The Town of West Union is in the southwest corner of the county and south of the city of Hornell, New York.

== History ==

West Union was formed from part of the Town of Greenwood in 1845. Originally the names "Green" and "Union" were proposed for the town, but both names were deemed unsuitable due to other towns in the state using those names, in, respectively, Chenango County and Broome County.

==Geography==
According to the United States Census Bureau, the town has a total area of 41.1 sqmi, of which 41.0 sqmi is land and 0.1 sqmi (0.19%) is water.

The western town line is the border of Allegany County, and the southern town line is the border of Pennsylvania (Potter County).

New York State Route 248 passes through the town.

==Demographics==

As of the census of 2000, there were 399 people, 141 households, and 112 families residing in the town. The population density was 9.7 /mi2. There were 279 housing units at an average density of 6.8 /mi2. The racial makeup of the town was 98.75% White, 0.75% Native American, 0.50% from other races. Hispanic or Latino of any race were 1.25% of the population.

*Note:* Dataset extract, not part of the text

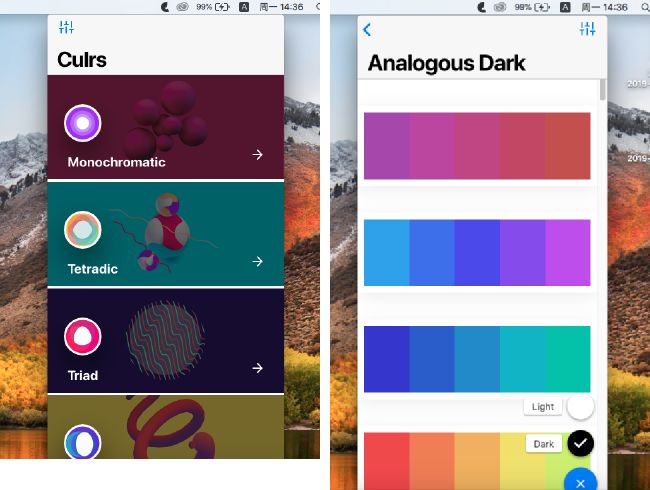Screen dimensions: 650x490
Task: Select the Light theme white circle
Action: [580, 407]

There were 141 households, out of which 32.6% had children under the age of 18 living with them, 68.8% were married couples living together, 6.4% had a female householder with no husband present, and 19.9% were non-families. 14.2% of all households were made up of individuals, and 4.3% had someone living alone who was 65 years of age or older. The average household size was 2.83 and the average family size was 3.12.

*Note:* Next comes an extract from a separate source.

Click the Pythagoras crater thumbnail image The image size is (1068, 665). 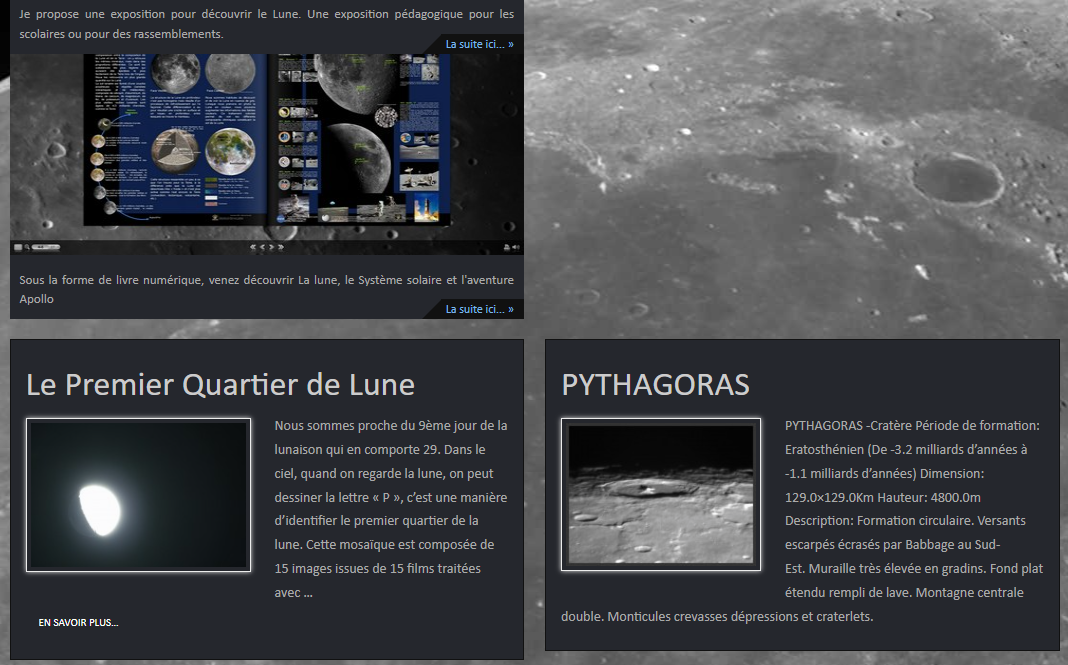[x=660, y=494]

In the town, the population was spread out, with 23.6% under the age of 18, 10.0% from 18 to 24, 27.3% from 25 to 44, 30.6% from 45 to 64, and 8.5% who were 65 years of age or older. The median age was 40 years. For every 100 females, there were 113.4 males. For every 100 females age 18 and over, there were 111.8 males.

The median income for a household in the town was $36,000, and the median income for a family was $45,313. Males had a median income of $27,143 versus $21,250 for females. The per capita income for the town was $14,061. About 6.8% of families and 10.8% of the population were below the poverty line, including 9.0% of those under age 18 and none of those age 65 or over.

Historical population
| Census | Pop. | Note | %± |
| 1850 | 950 |  | — |
| 1860 | 1,392 |  | 46.5% |
| 1870 | 1,204 |  | −13.5% |
| 1880 | 1,271 |  | 5.6% |
| 1890 | 1,167 |  | −8.2% |
| 1900 | 1,025 |  | −12.2% |
| 1910 | 985 |  | −3.9% |
| 1920 | 781 |  | −20.7% |
| 1930 | 715 |  | −8.5% |
| 1940 | 630 |  | −11.9% |
| 1950 | 504 |  | −20.0% |
| 1960 | 430 |  | −14.7% |
| 1970 | 426 |  | −0.9% |
| 1980 | 431 |  | 1.2% |
| 1990 | 412 |  | −4.4% |
| 2000 | 399 |  | −3.2% |
| 2010 | 312 |  | −21.8% |
| 2020 | 343 |  | 9.9% |
U.S. Decennial Census

== Communities and locations in the Town of West Union ==
- Barney Mills - A hamlet on NY-248 near the northern town line.
- Marsh Creek - A stream flowing out the west side of the town past McGraws.
- McGraws - A hamlet south of West Union hamlet on NY-248.
- Rexville - A hamlet on County Road 117 in the east part of the town.
- West Union - The hamlet of West Union is in the northwest corner of the town on County Road 60 (Christian Hollow-West Union Road).
- Wileyville - A hamlet on County Road 84 in the south part of the town.
- Wileyville Creek - A stream flowing past Wileyville out the west side of the town.